As I said before, you can't expect to get Gigabit over Wi-Fi, as the devices in general only have 2x2:2 antenna configuration at best. That limits the speed, unless you move to 802.11ax, where you'd get closer, but not close enough with the same antenna configuration.
The best devices with Wi-Fi are MacBooks, they have 3x3:3 designs, which I don't even know if there's a Windows laptop that does.
Your router is major overkill for a consumer device, as it has, as I pointed out, eight antennas...

Lol, that's the first time I've seen a router on the FCC with three PDF's full of internal pictures...








						FCC ID G95CGM414X DOCSIS Cable Gateway by Technicolor Connected Home USA LLC
					

FCC ID application submitted by Technicolor Connected Home USA LLC for DOCSIS Cable Gateway for FCC ID G95CGM414X. Approved Frequencies, User Manuals, Photos, and Wireless Reports.




					fccid.io
				




This is the Wi-Fi "chip" which has another dual core SoC inside it.


			http://www.quantenna.com/wp-content/uploads/2018/05/QSR10GU-V1.3.pdf


----------



## Durvelle27 (Jul 15, 2019)

TheLostSwede said:


> Try wired as well.
> 
> As I said before, you can't expect to get Gigabit over Wi-Fi, as the devices in general only have 2x2:2 antenna configuration at best. That limits the speed, unless you move to 802.11ax, where you'd get closer, but not close enough with the same antenna configuration.
> The best devices with Wi-Fi are MacBooks, they have 3x3:3 designs, which I don't even know if there's a Windows laptop that does.
> ...


This is wired











Almost 3x as fast as my router  over wired


----------



## TheLostSwede (Jul 15, 2019)

Not sure what your new router defaults to in terms of channel width, but you can play around with 40, 80 and 160MHz to see if you get any more speed out of your mobile devices. Most of them aren't likely to support anything over 80MHz though.
Keep in mind, that if you live close to others, you might interfere with their Wi-Fi if you use 80 and 160MHz, as it uses up all the available frequencies. 
Some devices might not even work when you set it to 160MHz.

You can also use the DFS bands on that router, as it won't interfere with weather radar, but it might switch off temporarily if it detects a weather radar signal and you're using the DFS bands.

So all good now otherwise?


----------



## Bill_Bright (Jul 15, 2019)

newtekie1 said:


> But I'm sure you can still find articles written very recently that still put out the myth that Cable is shared like it is fact and it hasn't been that way for almost a decade. People started saying it, it stuck, and everyone still think it's true like nothing has changed from 20 years ago.
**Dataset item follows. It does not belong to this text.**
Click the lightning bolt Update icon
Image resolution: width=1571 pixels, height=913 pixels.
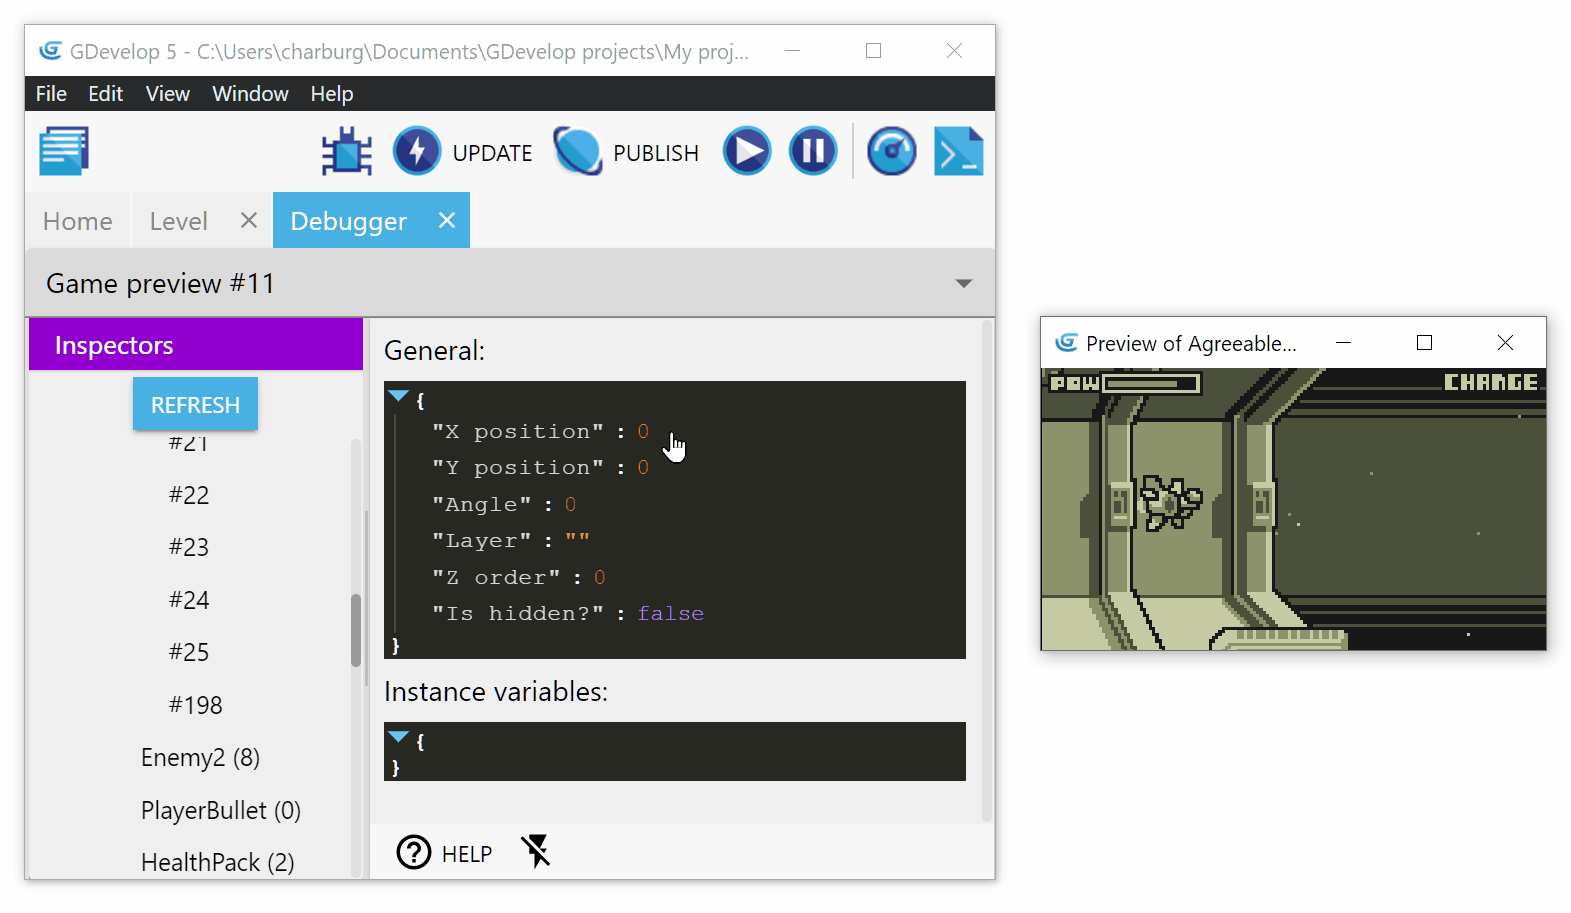coord(417,152)
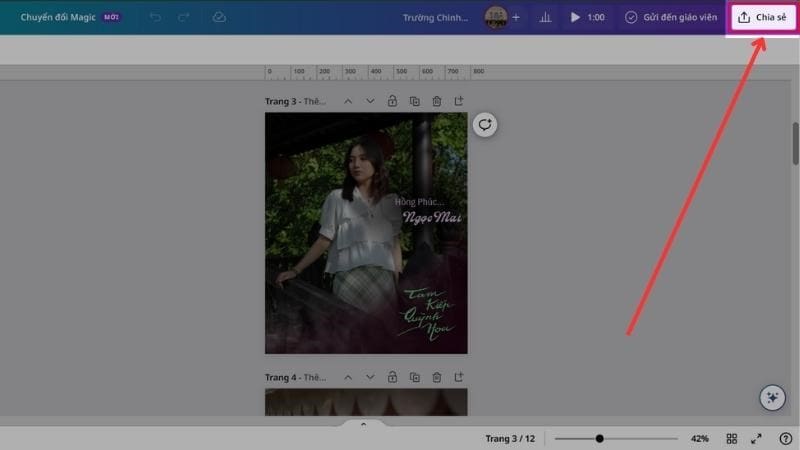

I get so frustrated with stuff like this. I see it all the time where something was (or was rumored to be) true 20 years ago and some folks still think it true today. I see it all the time with Windows. Some think because it was true with XP, it must still be true with W10. OEM coolers were, therefore must still be junk. Today's generation SSDs will wear out if you use them. Yadda yadda.


----------



## Durvelle27 (Jul 15, 2019)

TheLostSwede said:


> Not sure what your new router defaults to in terms of channel width, but you can play around with 40, 80 and 160MHz to see if you get any more speed out of your mobile devices. Most of them aren't likely to support anything over 80MHz though.
> Keep in mind, that if you live close to others, you might interfere with their Wi-Fi if you use 80 and 160MHz, as it uses up all the available frequencies.
> Some devices might not even work when you set it to 160MHz.
> 
> ...


So I got it set at 20/40/80 as 160 didn’t show much difference 

Everything seems good now. All my wireless devices are hitting 400-500Mbps every time and my wired devices hit 900-970Mbps every time 

So it was my router that was the issue

Tested again with my iPhone XR


----------



## TheLostSwede (Jul 16, 2019)

Durvelle27 said:


> So I got it set at 20/40/80 as 160 didn’t show much difference
> 
> Everything seems good now. All my wireless devices are hitting 400-500Mbps every time and my wired devices hit 900-970Mbps every time
> 
> ...



The 20/40/80 settings is the considerate setting, as it means the router will slow down if it detects other 5GHz routers nearby. As such, it'll try to share the available spectrum with them. It might never happen though, since 5GHz signals don't really reach that far.
HT160 pretty much only does something in bridge mode, i.e. you have another router/range extender that you connect to the main router as a wireless bridge, as not many devices support HT160.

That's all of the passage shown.